OPINION OF THE COURT
MANUEL MENENDEZ, JR., Circuit Judge.This is an appeal from the County Court of Hillsborough County, Florida. The State appeals from the trial court’s order granting Defendant’s motion to dismiss.
The Defendant, as a consequence of a police investigation of a single car accident, was charged with driving while under the influence of alcoholic beverages (D.U.I.). Initially a police unit had been dispatched to a certain location to look for a stranded motorist. Upon arrival the police found the Defendant’s motor vehicle literally wrapped around a utility pole. The Defendant was at the scene standing outside of the vehicle. No one else was present. The officers, upon observing the situation asked the Defendant, “what happened?” The Defendant replied that he had accidently hit the light pole. After investigation, the Defendant was transported to the county jail, whereupon he submitted to a breath test which showed him to have a .21 blood alcohol level.

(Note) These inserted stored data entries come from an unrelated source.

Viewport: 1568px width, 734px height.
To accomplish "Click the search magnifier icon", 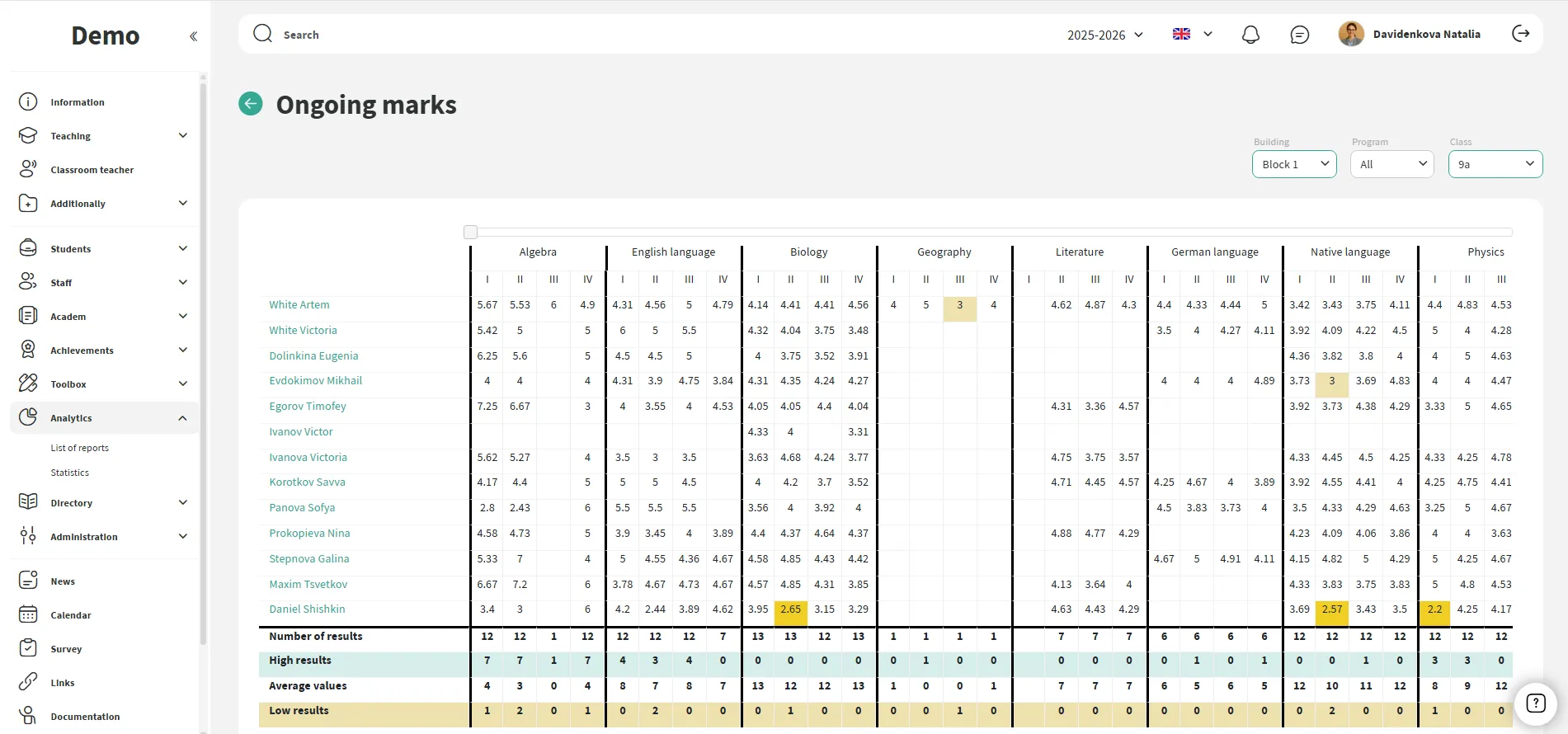I will [x=263, y=34].
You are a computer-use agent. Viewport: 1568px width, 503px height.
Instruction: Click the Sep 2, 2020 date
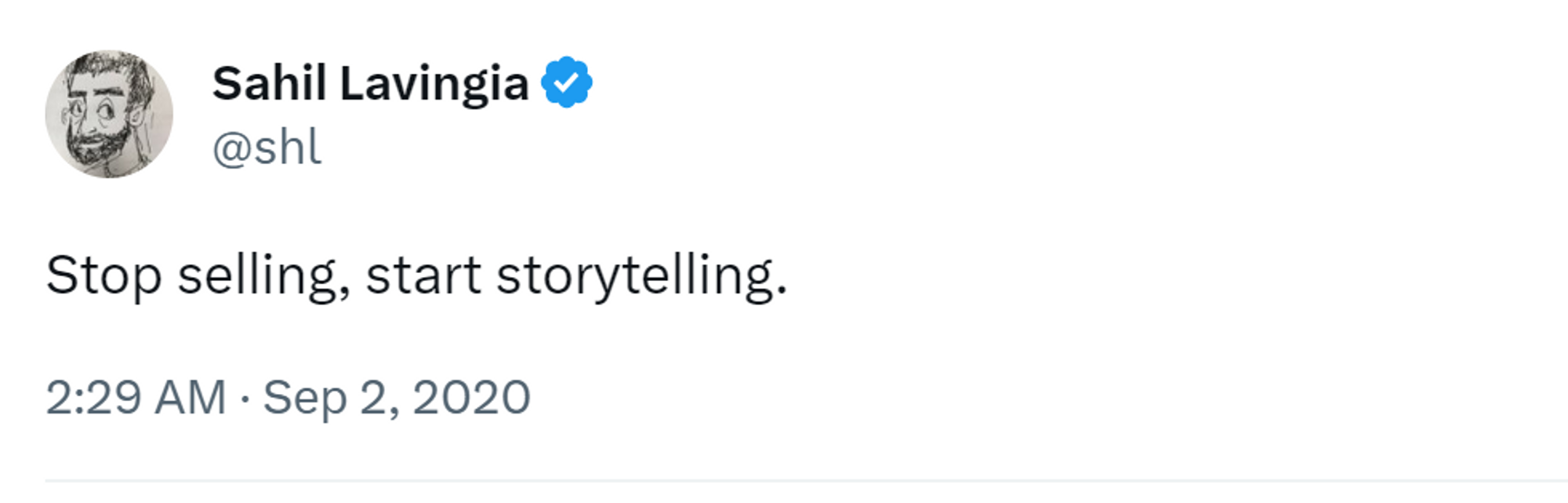tap(396, 397)
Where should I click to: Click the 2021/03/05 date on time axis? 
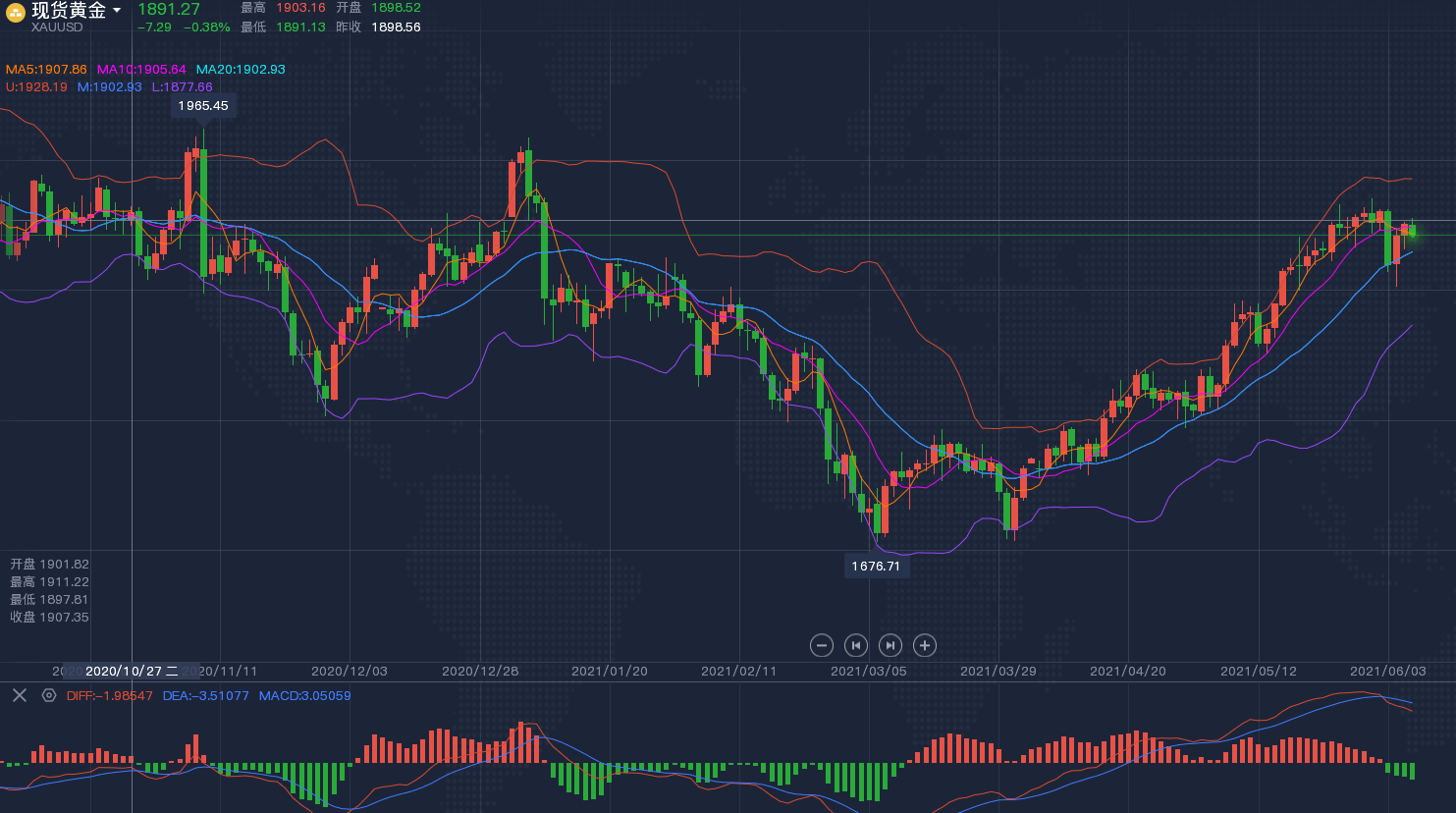(869, 672)
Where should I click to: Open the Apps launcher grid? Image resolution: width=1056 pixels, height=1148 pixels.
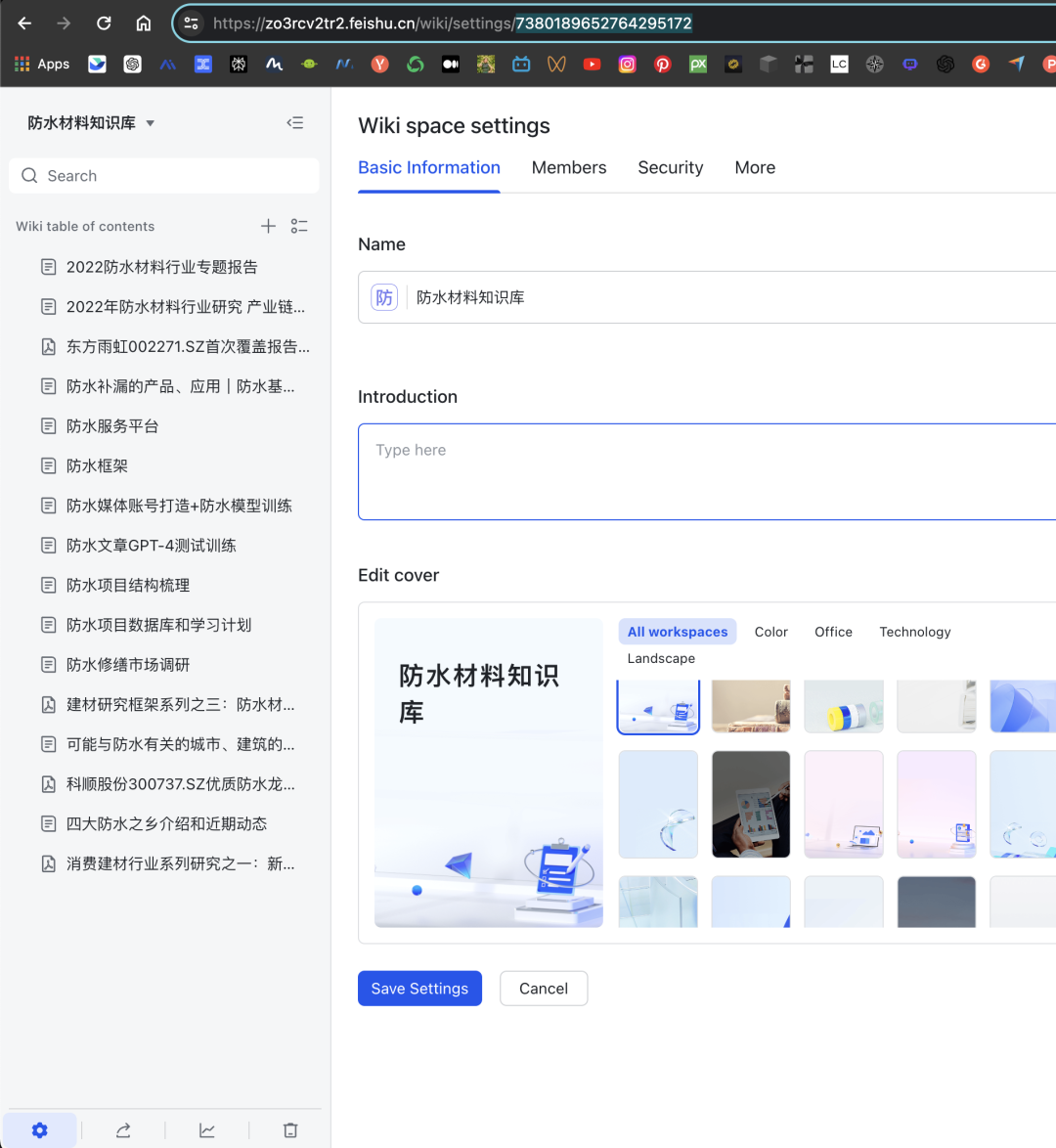pyautogui.click(x=22, y=64)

Defendant filed a pretrial motion to dismiss, pursuant to Rule 3.190(b), Fla.R.Crim.P. In the motion, Defendant argued there was no evidence to establish he was the driver of the vehicle other than his admission, which was inadmissible by virtue of Fla. Stat. § 316.066(4). The Defendant apparently also filed a motion to dismiss pursuant to Rule 3.190(c)(4), Fla.R.Crim.P., however, this motion was never heard by the trial court. It appears that no motion to suppress Defendant’s admission was ever filed.
The trial court proceeded to hold an evidentiary hearing and thereafter ruled that the provisions of Fla. Stat. § 316.066(4) precluded the State from utilizing at trial the Defendant’s admission that he was the driver of the vehicle. The court further found that without such evidence the State would not be able to establish a prima facie case and thereupon granted Defendant’s 3.190(b) motion to dismiss.
On appeal, counsel for both the State and Defendant, have directed the focus of their arguments to the question of whether the Defendant’s admission as to being the driver of the vehicle should be suppressed as privileged under Fla. Stat. § 316.066(4). This section provides, in pertinent part:
“Each accident report made by a person involved in an accident *130shall be without prejudice to the individual so reporting and shall be for the confidential use of the department or other state agencies having use of the records or accident prevention purposes, except that the department may disclose the identity of a person involved in an accident when such identity is not otherwise known or when such person denies his presence at such accident. . . . No such report shall be used as evidence in any trial, civil or criminal, arising out of an accident. ...”
The purpose of section 316.066 is to facilitate ascertaining the cause of accidents by requiring reports thereof. Wise v. Western Union Telegraph Co., 177 So.2d 765 (Fla. 1st DCA 1965). Subsection (4) provides that such accident reports are to be privileged so as to protect the individual’s constitutional rights against self-incrimination. State v. Coffey, 212 So.2d 632 (Fla. 1968). The privilege, however, is not without exception and is not all inclusive. The Supreme Court of Florida noted in Combs v. State, 436 So.2d 93 (Fla. 1983), that the statute “specifically provides that the privilege does not extend to statements disclosing the identity of a person involved in an accident”. Id. at 96. While Combs may be factually distinguishable from the case sub judice such distinction would not affect the application of the conclusion reached in Combs, to the instant case to-wit: the accident report privilege of section 316.066(4) does not extend to statements which disclose the identity of persons involved in accidents. Whether such information is obtained via spontaneous statements or by responses to direct inquiries is immaterial. Accordingly, the admission of the Defendant should not be afforded any privilege under § 316.066(4).
In any event, even if Defendant’s statement was privileged and were to be suppressed upon proper motion, it would appear that a motion to dismiss urged on such grounds could only be brought pursuant to a motion to dismiss under 3.190(c)(4), Fla.R.Crim.P., or on a motion for judgment of acquittal at trial, see Gomez v. State, 402 So.2d 1239 (Fla. 3d DCA 1981).
This court would also note that counsel for both the State and Defendant conceded at oral argument that in addition to the Defendant’s admission there existed other circumstantial evidence which would establish the Defendant as the driver of the vehicle. If, there in fact exists such other evidence then dismissal under 3.190(c)(4) could not stand (assuming a prima facie case were established in all other particulars). State v. Gutierrez, 419 So.2d 1239 (Fla. 3d DCA 1981).
For the reasons stated herein, the Order of the trial court granting Defendant’s 3.190(b) motion for dismissal is hereby reversed and the matter is remanded for further proceeding consistent with this opinion.
*131DECIDED at Tampa, Hillsborough County, Florida this 13th day of May, 1987.